*** Podany fragment

19, 20. Co wspominają Żydzi i dlaczego?

19 Niektórzy z udręczonych Żydów zaczynają się zastanawiać nad przeszłością. Izajasz oznajmia: „Zaczęto wspominać dawne dni, jego sługę Mojżesza: ‚Gdzie jest Ten, który z morza wyprowadził ich z pasterzami swej trzody? Gdzie jest Ten, który w niego włożył swego świętego ducha? Ten, który sprawił, że jego piękne ramię szło po prawicy Mojżesza; Ten, który rozdzielił wody przed nimi, by uczynić sobie imię trwające po czas niezmierzony; Ten, który ich przeprowadził przez rozkołysane wody, tak iż się nie potknęli — jak koń na pustkowiu? Jak wtedy, gdy zwierzę schodzi w dolinną równinę, tak duch Jehowy zapewniał im odpoczynek’” (Izajasza 63:11-14a). *

20 Żydzi cierpiący z powodu nieposłuszeństwa tęsknią za dniami, gdy Jehowa nie był ich nieprzyjacielem, lecz Wybawcą. Wspominają, jak ich „pasterze”, Mojżesz i Aaron, bezpiecznie przeprawili lud przez Morze Czerwone (Psalm 77:20; Izajasza 51:10). Wracają myślą do czasów, kiedy nie zasmucali ducha Bożego, lecz dawali mu się prowadzić za pośrednictwem Mojżesza oraz innych starszych, mianowanych pod wpływem tego ducha (Liczb 11:16, 17). Pamiętają też, że widzieli „piękne ramię” mocy Jehowy, której używał On dla ich dobra, posługując się Mojżeszem. Po pewnym czasie Bóg przywiódł ich z wielkiego i straszliwego pustkowia do ziemi mlekiem i miodem płynącej — do miejsca odpoczynku (Powtórzonego Prawa 1:19; Jozuego 5:6; 22:4). Ponieważ jednak zburzyli przyjazne stosunki z Bogiem, teraz znoszą udręki!

******
*** Dostarczone dane

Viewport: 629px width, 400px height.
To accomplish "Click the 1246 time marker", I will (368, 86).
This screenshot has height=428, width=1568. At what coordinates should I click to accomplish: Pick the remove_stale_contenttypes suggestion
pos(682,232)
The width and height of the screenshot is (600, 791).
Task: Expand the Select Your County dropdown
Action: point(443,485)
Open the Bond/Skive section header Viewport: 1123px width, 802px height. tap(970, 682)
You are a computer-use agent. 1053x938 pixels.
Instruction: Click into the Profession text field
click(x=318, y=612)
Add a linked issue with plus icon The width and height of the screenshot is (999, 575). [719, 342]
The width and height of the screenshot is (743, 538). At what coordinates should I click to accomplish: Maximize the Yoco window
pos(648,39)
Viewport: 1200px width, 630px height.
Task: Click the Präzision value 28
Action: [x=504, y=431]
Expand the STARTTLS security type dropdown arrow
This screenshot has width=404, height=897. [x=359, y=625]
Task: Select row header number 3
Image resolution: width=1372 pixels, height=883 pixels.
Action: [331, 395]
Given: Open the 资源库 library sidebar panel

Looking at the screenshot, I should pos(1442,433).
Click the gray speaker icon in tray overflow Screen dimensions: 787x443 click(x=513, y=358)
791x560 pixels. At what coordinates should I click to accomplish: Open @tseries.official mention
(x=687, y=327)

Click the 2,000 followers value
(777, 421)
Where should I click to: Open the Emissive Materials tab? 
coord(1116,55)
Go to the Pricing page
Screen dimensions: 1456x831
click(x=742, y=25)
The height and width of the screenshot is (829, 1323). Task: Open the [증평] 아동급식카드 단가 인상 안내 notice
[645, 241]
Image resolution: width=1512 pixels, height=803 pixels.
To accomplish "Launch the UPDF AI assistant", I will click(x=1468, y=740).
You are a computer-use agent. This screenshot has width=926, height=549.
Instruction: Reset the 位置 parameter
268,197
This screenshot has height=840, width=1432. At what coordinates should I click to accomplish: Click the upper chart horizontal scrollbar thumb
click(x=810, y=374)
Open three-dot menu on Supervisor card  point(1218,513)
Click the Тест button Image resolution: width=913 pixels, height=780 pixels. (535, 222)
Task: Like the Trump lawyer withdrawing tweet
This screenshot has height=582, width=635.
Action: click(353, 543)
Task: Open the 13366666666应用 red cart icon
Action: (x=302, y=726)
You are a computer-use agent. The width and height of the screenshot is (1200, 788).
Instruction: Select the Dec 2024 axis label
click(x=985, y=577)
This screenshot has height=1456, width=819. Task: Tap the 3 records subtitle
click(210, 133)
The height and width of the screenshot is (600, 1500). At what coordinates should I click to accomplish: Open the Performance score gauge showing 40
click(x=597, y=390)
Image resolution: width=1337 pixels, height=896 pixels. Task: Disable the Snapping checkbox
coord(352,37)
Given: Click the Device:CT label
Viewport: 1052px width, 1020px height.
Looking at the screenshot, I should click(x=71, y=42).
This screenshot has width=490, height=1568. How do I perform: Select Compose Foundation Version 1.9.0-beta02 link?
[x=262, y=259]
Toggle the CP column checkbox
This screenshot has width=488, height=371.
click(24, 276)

******

-- Opis zadania --
Napisz dalszy ciąg tekstu o tym, jak udręczeni Żydzi wspominają czasy Mojżesza, zaczynając po jego ostatnim zdaniu.

-- Odpowiedź --
Bóg ‛czyni sobie piękne imię’

21. (a) Z jakiego wielkiego przywileju związanego z imieniem Bożym mógł korzystać Izrael? (b) Głównie dlaczego Bóg wyzwolił potomków Abrahama z Egiptu?

21 Niemniej szkody materialne Izraelitów są niczym w porównaniu z utratą przywileju, który sami zaprzepaścili — przywileju uczestniczenia w wysławianiu imienia Bożego. Mojżesz obiecał narodowi izraelskiemu: „Jehowa ustanowi cię dla siebie ludem świętym, tak jak ci przysiągł, ponieważ stale przestrzegasz przykazań Jehowy, swego Boga, i chodzisz jego drogami. I wszystkie ludy ziemi zobaczą, że imię Jehowy jest wzywane nad tobą, i będą się ciebie lękać” (Powtórzonego Prawa 28:9, 10). Jehowa wystąpił w obronie potomków Abrahama i wybawił ich z niewoli egipskiej nie tylko po to, by ułatwić lub uprzyjemnić im życie. Uczynił to z myślą o czymś znacznie ważniejszym — o swoim imieniu. Zadbał o to, aby „oznajmiano [je] po całej ziemi” (Wyjścia 9:15, 16). A gdy okazał miłosierdzie Izraelitom po ich buncie na pustyni, nie kierował się zwykłym sentymentem. Sam rzekł: „Zacząłem działać ze względu na swe imię, żeby nie było bezczeszczone na oczach narodów” (Ezechiela 20:8-10).

22. (a) Dlaczego w przyszłości Bóg znowu będzie walczył dla dobra swego ludu? (b) Jak miłość do imienia Bożego wpływa na nasze postępowanie?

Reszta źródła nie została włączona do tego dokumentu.